How to Use This Calculator

1. Select subtractor type - Choose between Half Subtractor (2 inputs) or Full Subtractor (3 inputs)
2. Set input values - Check boxes to set inputs to 1 (unchecked = 0)
3. Click "Calculate" to compute difference and borrow outputs
4. View results including truth table and Boolean expressions
5. Copy or export the analysis for your projects

Understanding Half Subtractors

What is a Half Subtractor?

A half subtractor is a digital circuit that subtracts one binary digit from another. It produces two outputs: Difference and Borrow. The "half" designation indicates it cannot handle a borrow input from a previous subtraction stage.

Half Subtractor Truth Table

A	B	Difference	Borrow
0	0	0	0
0	1	1	1
1	0	1	0
1	1	0	0

Half Subtractor Boolean Expressions

• Difference = A ⊕ B (XOR operation)
• Borrow = ¬A · B (NOT A AND B)

Understanding Full Subtractors

What is a Full Subtractor?

A full subtractor subtracts two binary digits and accounts for a borrow from the previous stage. This makes it suitable for multi-bit binary subtraction where borrow propagation is essential.
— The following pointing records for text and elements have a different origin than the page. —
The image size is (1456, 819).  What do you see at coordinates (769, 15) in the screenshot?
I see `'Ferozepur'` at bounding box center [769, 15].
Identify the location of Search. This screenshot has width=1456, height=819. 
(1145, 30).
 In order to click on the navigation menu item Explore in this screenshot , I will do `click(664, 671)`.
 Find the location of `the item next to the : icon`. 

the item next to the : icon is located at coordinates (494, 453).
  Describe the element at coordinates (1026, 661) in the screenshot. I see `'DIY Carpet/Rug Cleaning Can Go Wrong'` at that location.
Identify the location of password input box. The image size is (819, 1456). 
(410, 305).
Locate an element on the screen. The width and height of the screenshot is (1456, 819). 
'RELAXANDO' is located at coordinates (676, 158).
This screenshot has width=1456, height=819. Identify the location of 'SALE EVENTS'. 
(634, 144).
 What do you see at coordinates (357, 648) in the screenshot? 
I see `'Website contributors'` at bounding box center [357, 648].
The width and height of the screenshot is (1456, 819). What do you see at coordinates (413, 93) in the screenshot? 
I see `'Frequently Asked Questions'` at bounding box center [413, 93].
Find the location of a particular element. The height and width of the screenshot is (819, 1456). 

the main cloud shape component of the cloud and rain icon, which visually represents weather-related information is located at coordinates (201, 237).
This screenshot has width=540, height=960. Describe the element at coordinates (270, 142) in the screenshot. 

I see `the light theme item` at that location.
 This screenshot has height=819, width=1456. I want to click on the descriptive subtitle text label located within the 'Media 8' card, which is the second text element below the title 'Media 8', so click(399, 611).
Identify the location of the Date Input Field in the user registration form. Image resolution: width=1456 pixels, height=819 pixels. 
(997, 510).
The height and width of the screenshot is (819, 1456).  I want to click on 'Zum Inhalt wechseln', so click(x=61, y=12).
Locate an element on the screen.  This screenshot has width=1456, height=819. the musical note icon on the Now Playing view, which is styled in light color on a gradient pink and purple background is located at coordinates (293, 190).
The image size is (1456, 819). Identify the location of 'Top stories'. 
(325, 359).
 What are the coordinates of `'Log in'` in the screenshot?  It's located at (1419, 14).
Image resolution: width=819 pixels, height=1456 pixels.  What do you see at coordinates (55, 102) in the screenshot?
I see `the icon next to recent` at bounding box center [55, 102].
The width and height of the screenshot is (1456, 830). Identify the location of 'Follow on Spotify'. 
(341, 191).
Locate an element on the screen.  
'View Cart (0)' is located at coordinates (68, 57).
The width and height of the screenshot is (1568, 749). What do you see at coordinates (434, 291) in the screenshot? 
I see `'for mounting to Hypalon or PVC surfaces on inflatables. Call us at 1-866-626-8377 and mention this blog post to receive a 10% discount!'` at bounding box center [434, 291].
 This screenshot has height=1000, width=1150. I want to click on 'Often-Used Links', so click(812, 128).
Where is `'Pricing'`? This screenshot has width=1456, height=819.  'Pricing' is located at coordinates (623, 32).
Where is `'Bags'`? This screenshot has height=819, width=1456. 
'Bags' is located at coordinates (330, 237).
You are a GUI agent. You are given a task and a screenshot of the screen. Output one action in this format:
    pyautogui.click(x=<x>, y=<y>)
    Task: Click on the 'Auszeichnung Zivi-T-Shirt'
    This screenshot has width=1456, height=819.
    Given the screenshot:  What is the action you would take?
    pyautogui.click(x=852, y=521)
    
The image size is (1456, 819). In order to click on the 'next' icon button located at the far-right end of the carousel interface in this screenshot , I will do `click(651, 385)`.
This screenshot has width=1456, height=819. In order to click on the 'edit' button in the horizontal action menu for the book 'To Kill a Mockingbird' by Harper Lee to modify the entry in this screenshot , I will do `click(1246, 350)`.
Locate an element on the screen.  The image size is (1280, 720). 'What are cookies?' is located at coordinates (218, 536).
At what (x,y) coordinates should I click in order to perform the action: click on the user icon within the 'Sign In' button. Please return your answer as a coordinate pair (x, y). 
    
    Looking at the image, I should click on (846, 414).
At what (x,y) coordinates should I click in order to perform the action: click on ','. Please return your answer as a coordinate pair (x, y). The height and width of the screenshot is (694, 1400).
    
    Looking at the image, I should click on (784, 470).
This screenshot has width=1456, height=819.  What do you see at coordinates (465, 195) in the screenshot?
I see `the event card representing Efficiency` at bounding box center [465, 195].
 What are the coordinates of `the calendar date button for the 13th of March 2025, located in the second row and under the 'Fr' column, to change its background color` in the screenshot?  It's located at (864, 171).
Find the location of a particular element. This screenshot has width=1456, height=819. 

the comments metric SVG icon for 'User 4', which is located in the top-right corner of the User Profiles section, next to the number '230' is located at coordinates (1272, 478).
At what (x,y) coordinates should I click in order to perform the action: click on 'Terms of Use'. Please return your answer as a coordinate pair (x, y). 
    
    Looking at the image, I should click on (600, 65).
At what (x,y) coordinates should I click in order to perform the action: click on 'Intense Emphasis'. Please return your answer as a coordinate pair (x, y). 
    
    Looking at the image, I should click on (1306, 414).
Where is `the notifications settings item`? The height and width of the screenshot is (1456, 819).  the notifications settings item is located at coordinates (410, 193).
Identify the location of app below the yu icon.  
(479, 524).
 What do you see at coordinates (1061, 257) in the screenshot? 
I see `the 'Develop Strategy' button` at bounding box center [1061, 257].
Full Subtractor Boolean Expressions

• Difference = A ⊕ B ⊕ Bin (XOR of all three inputs)
• Borrow = ¬A·B + ¬A·Bin + B·Bin (Borrow generation logic)

Applications and Uses

Arithmetic Logic Units (ALUs)

Subtractors work alongside adders in ALUs to provide:

• Integer subtraction operations
• Comparison operations (A - B to check equality)
• Two's complement arithmetic
• Address offset calculations

Digital System Applications

• Down counters and timers
• Digital signal processing
• Error detection circuits
• Magnitude comparators

Examples & Worked Problems

Example 1: Half Subtractor

Problem: Subtract 1 - 0

Solution:

• A = 1, B = 0
• Difference = 1 ⊕ 0 = 1
• Borrow = ¬1 · 0 = 0
• Result: 1₂ (no borrow needed)

Example 2: Half Subtractor with Borrow

Problem: Subtract 0 - 1

Solution:

• A = 0, B = 1
• Difference = 0 ⊕ 1 = 1
• Borrow = ¬0 · 1 = 1
• Result: 1₂ with borrow (represents -1 in two's complement)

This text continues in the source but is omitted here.